* **EXERCISE DIRECTIONS**:
Swap "Undo arrow" for "Redo arrow" everywhere it appears in the records, and return the lines with nothing else changed.

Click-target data

::::

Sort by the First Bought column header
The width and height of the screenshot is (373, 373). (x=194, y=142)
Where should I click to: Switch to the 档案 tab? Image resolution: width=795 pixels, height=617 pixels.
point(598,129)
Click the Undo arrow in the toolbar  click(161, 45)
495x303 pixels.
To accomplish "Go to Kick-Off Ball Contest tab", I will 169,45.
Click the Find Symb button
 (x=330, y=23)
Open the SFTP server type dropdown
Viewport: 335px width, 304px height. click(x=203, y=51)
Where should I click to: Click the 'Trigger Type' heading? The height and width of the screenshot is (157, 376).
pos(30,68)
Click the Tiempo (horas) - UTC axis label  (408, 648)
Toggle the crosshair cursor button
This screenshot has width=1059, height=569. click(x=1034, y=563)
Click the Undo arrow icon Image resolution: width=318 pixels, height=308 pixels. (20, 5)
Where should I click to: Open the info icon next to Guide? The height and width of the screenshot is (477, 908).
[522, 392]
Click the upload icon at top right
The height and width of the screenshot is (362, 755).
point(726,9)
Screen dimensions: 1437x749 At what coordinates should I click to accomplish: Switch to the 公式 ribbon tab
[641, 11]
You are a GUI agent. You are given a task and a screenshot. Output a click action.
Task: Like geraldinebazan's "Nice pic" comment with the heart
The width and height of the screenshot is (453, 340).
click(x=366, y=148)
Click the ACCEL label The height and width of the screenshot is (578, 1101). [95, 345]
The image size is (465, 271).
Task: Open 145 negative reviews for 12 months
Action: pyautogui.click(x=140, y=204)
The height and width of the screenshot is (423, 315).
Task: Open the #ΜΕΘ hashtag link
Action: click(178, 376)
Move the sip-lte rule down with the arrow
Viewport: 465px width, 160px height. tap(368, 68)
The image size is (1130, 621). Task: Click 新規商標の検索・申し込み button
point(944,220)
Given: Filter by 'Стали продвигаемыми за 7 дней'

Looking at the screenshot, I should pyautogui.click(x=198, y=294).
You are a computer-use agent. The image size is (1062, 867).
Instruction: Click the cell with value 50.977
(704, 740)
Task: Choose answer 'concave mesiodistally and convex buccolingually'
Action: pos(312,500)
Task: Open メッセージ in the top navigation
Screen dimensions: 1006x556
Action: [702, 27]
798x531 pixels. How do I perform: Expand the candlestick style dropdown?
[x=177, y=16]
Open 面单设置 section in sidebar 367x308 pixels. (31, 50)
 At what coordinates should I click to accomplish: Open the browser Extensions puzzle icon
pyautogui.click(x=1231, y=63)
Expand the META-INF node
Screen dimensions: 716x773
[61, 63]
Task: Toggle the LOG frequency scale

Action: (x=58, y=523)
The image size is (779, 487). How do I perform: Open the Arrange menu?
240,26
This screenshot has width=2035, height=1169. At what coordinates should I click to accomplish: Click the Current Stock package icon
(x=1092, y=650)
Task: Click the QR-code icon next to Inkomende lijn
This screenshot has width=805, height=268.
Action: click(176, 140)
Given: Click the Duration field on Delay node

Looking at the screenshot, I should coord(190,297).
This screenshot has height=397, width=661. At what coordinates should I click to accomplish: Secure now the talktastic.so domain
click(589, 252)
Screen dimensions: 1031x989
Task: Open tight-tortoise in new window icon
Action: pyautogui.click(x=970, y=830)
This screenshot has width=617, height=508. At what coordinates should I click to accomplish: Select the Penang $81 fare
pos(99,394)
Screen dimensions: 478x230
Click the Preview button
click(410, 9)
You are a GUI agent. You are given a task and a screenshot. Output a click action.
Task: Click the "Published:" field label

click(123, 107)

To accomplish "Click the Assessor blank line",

::::

* **RESULT**:
Sort by the First Bought column header
The width and height of the screenshot is (373, 373). (x=194, y=142)
Where should I click to: Switch to the 档案 tab? Image resolution: width=795 pixels, height=617 pixels.
point(598,129)
Click the Redo arrow in the toolbar  click(161, 45)
495x303 pixels.
To accomplish "Go to Kick-Off Ball Contest tab", I will 169,45.
Click the Find Symb button
 (x=330, y=23)
Open the SFTP server type dropdown
Viewport: 335px width, 304px height. click(x=203, y=51)
Where should I click to: Click the 'Trigger Type' heading? The height and width of the screenshot is (157, 376).
pos(30,68)
Click the Tiempo (horas) - UTC axis label  (408, 648)
Toggle the crosshair cursor button
This screenshot has width=1059, height=569. click(x=1034, y=563)
Click the Redo arrow icon Image resolution: width=318 pixels, height=308 pixels. (20, 5)
Where should I click to: Open the info icon next to Guide? The height and width of the screenshot is (477, 908).
[522, 392]
Click the upload icon at top right
The height and width of the screenshot is (362, 755).
point(726,9)
Screen dimensions: 1437x749 At what coordinates should I click to accomplish: Switch to the 公式 ribbon tab
[641, 11]
You are a GUI agent. You are given a task and a screenshot. Output a click action.
Task: Like geraldinebazan's "Nice pic" comment with the heart
The width and height of the screenshot is (453, 340).
click(x=366, y=148)
Click the ACCEL label The height and width of the screenshot is (578, 1101). [95, 345]
The image size is (465, 271).
Task: Open 145 negative reviews for 12 months
Action: pyautogui.click(x=140, y=204)
The height and width of the screenshot is (423, 315).
Task: Open the #ΜΕΘ hashtag link
Action: click(178, 376)
Move the sip-lte rule down with the arrow
Viewport: 465px width, 160px height. tap(368, 68)
The image size is (1130, 621). Task: Click 新規商標の検索・申し込み button
point(944,220)
Given: Filter by 'Стали продвигаемыми за 7 дней'

Looking at the screenshot, I should pyautogui.click(x=198, y=294).
You are a computer-use agent. The image size is (1062, 867).
Instruction: Click the cell with value 50.977
(704, 740)
Task: Choose answer 'concave mesiodistally and convex buccolingually'
Action: pos(312,500)
Task: Open メッセージ in the top navigation
Screen dimensions: 1006x556
Action: [702, 27]
798x531 pixels. How do I perform: Expand the candlestick style dropdown?
[x=177, y=16]
Open 面单设置 section in sidebar 367x308 pixels. (31, 50)
 At what coordinates should I click to accomplish: Open the browser Extensions puzzle icon
pyautogui.click(x=1231, y=63)
Expand the META-INF node
Screen dimensions: 716x773
[61, 63]
Task: Toggle the LOG frequency scale

Action: (x=58, y=523)
The image size is (779, 487). How do I perform: Open the Arrange menu?
240,26
This screenshot has width=2035, height=1169. At what coordinates should I click to accomplish: Click the Current Stock package icon
(x=1092, y=650)
Task: Click the QR-code icon next to Inkomende lijn
This screenshot has width=805, height=268.
Action: click(176, 140)
Given: Click the Duration field on Delay node

Looking at the screenshot, I should coord(190,297).
This screenshot has height=397, width=661. At what coordinates should I click to accomplish: Secure now the talktastic.so domain
click(589, 252)
Screen dimensions: 1031x989
Task: Open tight-tortoise in new window icon
Action: pyautogui.click(x=970, y=830)
This screenshot has width=617, height=508. At what coordinates should I click to accomplish: Select the Penang $81 fare
pos(99,394)
Screen dimensions: 478x230
Click the Preview button
click(410, 9)
You are a GUI agent. You are given a task and a screenshot. Output a click action.
Task: Click the "Published:" field label

click(123, 107)

To accomplish "Click the Assessor blank line",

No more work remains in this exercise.